The absence of a correlation between EA levels and conventional clotting parameters, as well as the fact that the groups SIRS and sepsis did not differ in this regard, is in line with previous observations. In septic patients, platelet counts tend to be lower when compared to healthy individuals, but not compared to post surgical or SIRS patients [12, 39]. Perioperative systemic endotoxin concentrations do not correlate with platelet counts or aPPT [40, 41]. Prothrombin time (PT) (in our study represented by INR) does not differ between controls, patients with sepsis or severe sepsis.

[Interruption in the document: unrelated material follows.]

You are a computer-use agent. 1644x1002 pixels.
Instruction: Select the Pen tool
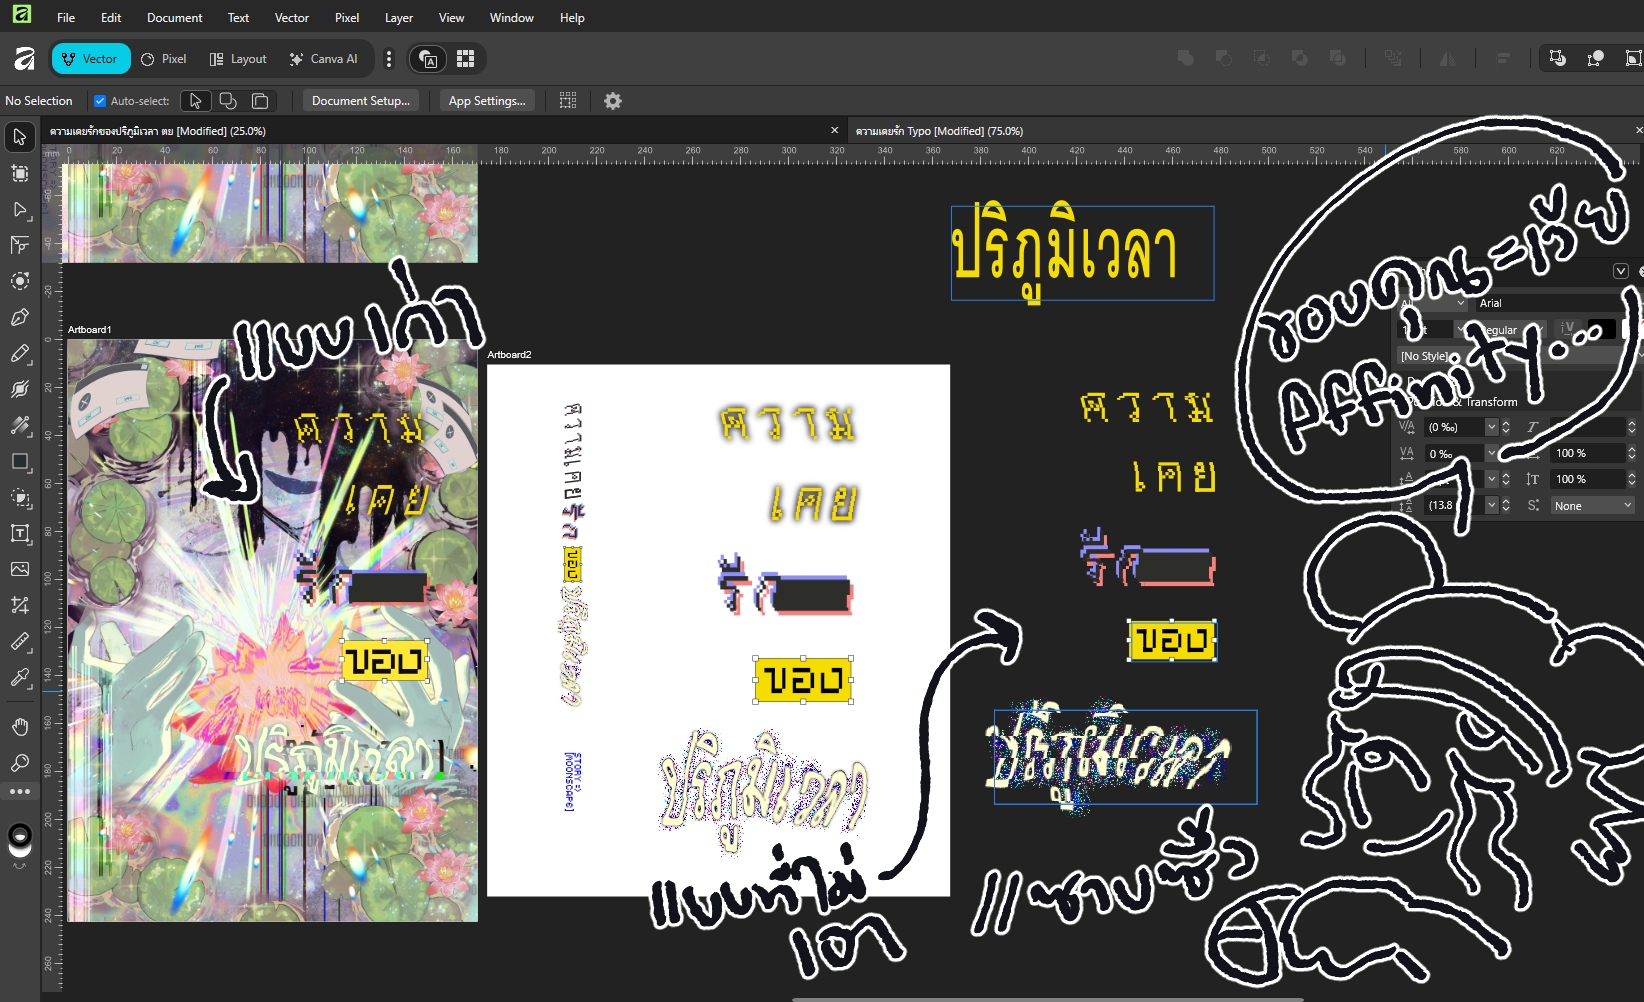pyautogui.click(x=19, y=317)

Only in patients with septic shock, a prolongation can be observed [42]. Therefore, our results support the insight that global clotting tests are not sensitive enough to detect clotting derangements caused by systemic inflammation, apart from extremes, such as septic shock.

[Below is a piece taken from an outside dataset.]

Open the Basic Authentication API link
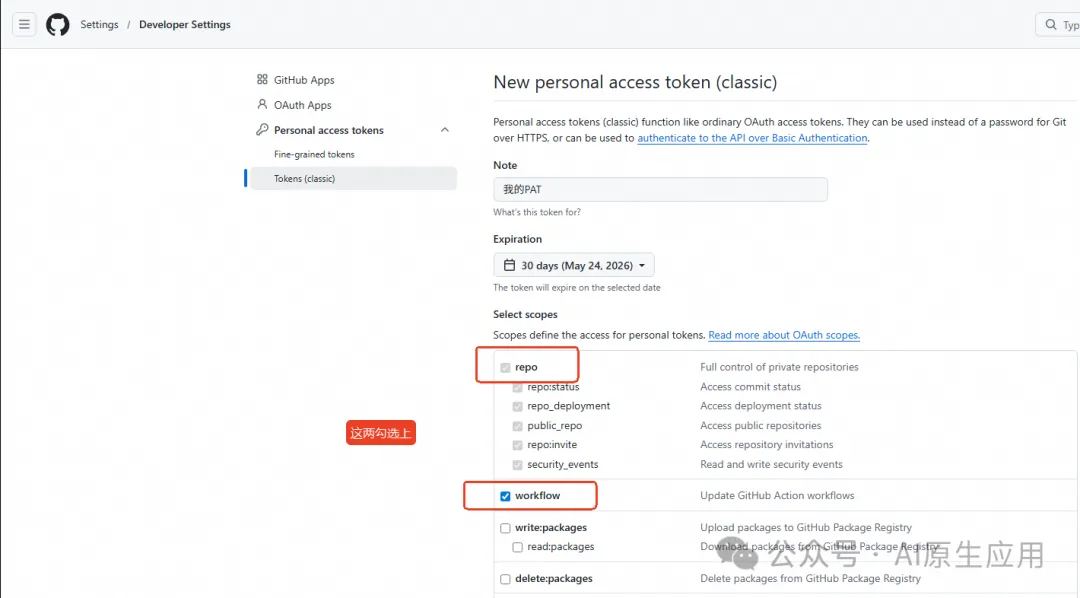 pos(752,138)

This study focused on early SIRS and sepsis states. With the progress of SIRS or sepsis, EA level and coagulation courses over time become extremely complex by the influence of various unbalanced pro- and anti-inflammatory/pro- and anti-coagulatory mechanisms. This is in line with our observations, which initially included analysis for five consecutive days. With EA levels and coagulatory variables following indefinable courses, we focused on early stages of SIRS and sepsis. Still, the correlations we found are not very intense. This might reflect the above mentioned fast and diverse dynamic of inflammatory and coagulatory processes, whose exact onset cannot precisely be captured by a screening resolution of 24 hours. Potentially, higher numbers of patients would have adjusted this synchronisation deficiency. Furthermore, medical histories and clinical conditions of the patients were very heterogeneous, which should be considered when interpreting the levels of correlation coefficients.

Conclusion

The impact of endogenously released endotoxin on clotting has not been evaluated before. Here we demonstrate a correlation between EA levels and viscoelastic parameters, suggesting an in vivo link between endogenous endotoxin concentrations and coagulation. With increasing EA levels clot formation becomes faster and firmer in patients with early systemic inflammation, independent of cause (non-infectious or infectious) or severity. With the development of endotoxin neutralizing therapeutic options, the further understanding of the link between systemic inflammation and coagulation might be of relevance [25].

Key messages

  • In patients with early systemic inflammation, increasing endotoxin concentration correlates with faster and firmer clot formation.

  • Neither platelet counts or function nor conventional clotting parameters were influenced by endotoxin concentration.

  • Patients with SIRS did not differ from patients with sepsis in endotoxin concentrations, clot formation, platelet counts or function, or conventional clotting parameters.